— start Records provided —

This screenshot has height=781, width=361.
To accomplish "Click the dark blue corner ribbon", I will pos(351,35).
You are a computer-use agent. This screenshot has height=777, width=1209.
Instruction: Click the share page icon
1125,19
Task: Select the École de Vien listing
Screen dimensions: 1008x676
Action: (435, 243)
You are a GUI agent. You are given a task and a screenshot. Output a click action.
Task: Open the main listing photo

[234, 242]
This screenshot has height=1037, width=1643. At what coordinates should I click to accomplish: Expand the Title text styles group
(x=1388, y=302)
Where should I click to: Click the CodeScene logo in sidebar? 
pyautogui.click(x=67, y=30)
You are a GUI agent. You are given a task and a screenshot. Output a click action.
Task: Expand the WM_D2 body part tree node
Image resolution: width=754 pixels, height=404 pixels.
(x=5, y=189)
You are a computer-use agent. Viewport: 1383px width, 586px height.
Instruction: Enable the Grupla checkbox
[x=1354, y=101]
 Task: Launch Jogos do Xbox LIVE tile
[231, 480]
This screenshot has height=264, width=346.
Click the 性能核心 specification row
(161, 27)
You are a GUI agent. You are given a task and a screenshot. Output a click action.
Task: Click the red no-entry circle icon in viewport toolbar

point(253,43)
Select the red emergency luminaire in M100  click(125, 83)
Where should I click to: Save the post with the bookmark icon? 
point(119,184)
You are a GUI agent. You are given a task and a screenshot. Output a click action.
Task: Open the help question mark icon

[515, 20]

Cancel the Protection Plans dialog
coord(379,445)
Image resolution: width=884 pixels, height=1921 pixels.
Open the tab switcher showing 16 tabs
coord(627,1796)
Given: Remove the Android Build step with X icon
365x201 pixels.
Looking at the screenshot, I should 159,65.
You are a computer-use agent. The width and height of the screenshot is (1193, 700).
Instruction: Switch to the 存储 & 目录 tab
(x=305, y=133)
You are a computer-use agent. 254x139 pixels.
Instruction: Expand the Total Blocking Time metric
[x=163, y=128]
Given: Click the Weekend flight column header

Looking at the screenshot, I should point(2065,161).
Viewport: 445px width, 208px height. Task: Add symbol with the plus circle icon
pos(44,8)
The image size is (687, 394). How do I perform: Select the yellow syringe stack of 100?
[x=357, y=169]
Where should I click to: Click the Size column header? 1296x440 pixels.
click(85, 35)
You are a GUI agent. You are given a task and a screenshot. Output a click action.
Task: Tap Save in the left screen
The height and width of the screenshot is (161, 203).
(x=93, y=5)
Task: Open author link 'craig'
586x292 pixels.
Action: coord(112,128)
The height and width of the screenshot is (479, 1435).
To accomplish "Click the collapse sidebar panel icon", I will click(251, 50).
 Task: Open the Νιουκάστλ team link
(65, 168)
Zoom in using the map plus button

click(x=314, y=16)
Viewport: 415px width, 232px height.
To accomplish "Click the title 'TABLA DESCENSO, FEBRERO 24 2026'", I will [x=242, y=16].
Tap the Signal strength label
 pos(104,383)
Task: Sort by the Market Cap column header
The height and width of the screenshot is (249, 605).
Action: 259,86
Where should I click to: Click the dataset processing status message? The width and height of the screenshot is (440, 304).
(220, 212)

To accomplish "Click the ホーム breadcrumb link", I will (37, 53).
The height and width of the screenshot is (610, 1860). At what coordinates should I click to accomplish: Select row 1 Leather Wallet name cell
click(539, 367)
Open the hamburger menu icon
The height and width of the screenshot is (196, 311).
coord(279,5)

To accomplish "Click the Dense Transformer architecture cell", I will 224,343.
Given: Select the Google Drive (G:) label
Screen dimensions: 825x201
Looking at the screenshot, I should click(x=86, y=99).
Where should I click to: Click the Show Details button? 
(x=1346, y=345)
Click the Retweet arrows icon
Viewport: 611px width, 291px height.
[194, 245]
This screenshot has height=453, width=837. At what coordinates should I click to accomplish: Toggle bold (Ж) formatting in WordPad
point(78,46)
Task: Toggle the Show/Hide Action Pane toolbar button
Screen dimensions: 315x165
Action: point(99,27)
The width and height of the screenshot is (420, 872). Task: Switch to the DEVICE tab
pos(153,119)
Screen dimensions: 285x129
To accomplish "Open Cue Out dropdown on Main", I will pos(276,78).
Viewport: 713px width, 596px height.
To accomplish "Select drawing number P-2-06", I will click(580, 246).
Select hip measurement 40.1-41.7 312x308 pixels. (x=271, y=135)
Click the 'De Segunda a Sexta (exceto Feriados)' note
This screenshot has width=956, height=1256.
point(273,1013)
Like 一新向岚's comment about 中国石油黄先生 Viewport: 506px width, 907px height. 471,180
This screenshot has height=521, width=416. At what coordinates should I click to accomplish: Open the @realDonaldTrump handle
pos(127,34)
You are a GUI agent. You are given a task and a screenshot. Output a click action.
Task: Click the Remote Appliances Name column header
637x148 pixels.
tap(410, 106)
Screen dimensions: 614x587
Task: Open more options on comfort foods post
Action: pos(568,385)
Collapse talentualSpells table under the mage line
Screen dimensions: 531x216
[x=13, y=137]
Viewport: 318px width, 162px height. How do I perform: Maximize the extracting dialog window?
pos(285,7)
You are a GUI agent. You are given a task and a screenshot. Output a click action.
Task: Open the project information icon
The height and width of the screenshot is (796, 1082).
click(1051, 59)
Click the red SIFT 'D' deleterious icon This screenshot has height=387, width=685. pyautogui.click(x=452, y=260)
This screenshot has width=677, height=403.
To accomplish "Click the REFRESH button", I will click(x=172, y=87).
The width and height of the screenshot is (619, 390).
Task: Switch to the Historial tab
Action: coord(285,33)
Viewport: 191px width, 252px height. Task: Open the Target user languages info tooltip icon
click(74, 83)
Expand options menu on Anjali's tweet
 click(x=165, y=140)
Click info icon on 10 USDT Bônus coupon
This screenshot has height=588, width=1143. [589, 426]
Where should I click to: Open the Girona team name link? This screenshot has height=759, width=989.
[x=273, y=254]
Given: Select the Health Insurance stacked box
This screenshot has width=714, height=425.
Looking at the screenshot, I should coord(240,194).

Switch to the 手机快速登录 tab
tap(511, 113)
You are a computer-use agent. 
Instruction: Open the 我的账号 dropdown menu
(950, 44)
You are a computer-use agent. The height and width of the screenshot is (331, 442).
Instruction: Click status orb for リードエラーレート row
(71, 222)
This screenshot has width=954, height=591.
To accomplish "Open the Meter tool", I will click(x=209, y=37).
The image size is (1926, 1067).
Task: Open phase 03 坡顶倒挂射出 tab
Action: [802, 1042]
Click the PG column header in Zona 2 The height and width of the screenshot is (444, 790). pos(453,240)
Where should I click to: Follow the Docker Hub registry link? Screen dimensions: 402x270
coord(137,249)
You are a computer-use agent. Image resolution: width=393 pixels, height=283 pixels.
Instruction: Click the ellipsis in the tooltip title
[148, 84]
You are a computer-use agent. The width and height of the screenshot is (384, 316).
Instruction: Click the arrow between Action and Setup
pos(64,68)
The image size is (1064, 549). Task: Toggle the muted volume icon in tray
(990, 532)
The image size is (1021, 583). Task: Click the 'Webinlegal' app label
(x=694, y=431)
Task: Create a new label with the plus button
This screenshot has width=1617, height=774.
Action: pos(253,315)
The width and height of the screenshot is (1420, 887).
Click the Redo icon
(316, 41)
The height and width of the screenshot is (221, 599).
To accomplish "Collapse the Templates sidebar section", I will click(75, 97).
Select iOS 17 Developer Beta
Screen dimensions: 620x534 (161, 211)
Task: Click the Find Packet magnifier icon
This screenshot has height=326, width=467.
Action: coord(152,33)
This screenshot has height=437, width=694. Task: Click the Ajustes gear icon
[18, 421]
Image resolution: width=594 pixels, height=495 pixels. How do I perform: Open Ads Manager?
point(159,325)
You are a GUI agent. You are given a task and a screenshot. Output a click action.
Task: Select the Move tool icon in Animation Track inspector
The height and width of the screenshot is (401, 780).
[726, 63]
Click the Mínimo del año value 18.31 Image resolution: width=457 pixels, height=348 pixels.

— end Records provided —

▶ Task description
Copy out each line of the entries above that contains the string "label".

▶ Solution for this problem
Tap the Signal strength label
Given: Select the Google Drive (G:) label
The image size is (1021, 583). Task: Click the 'Webinlegal' app label
Task: Create a new label with the plus button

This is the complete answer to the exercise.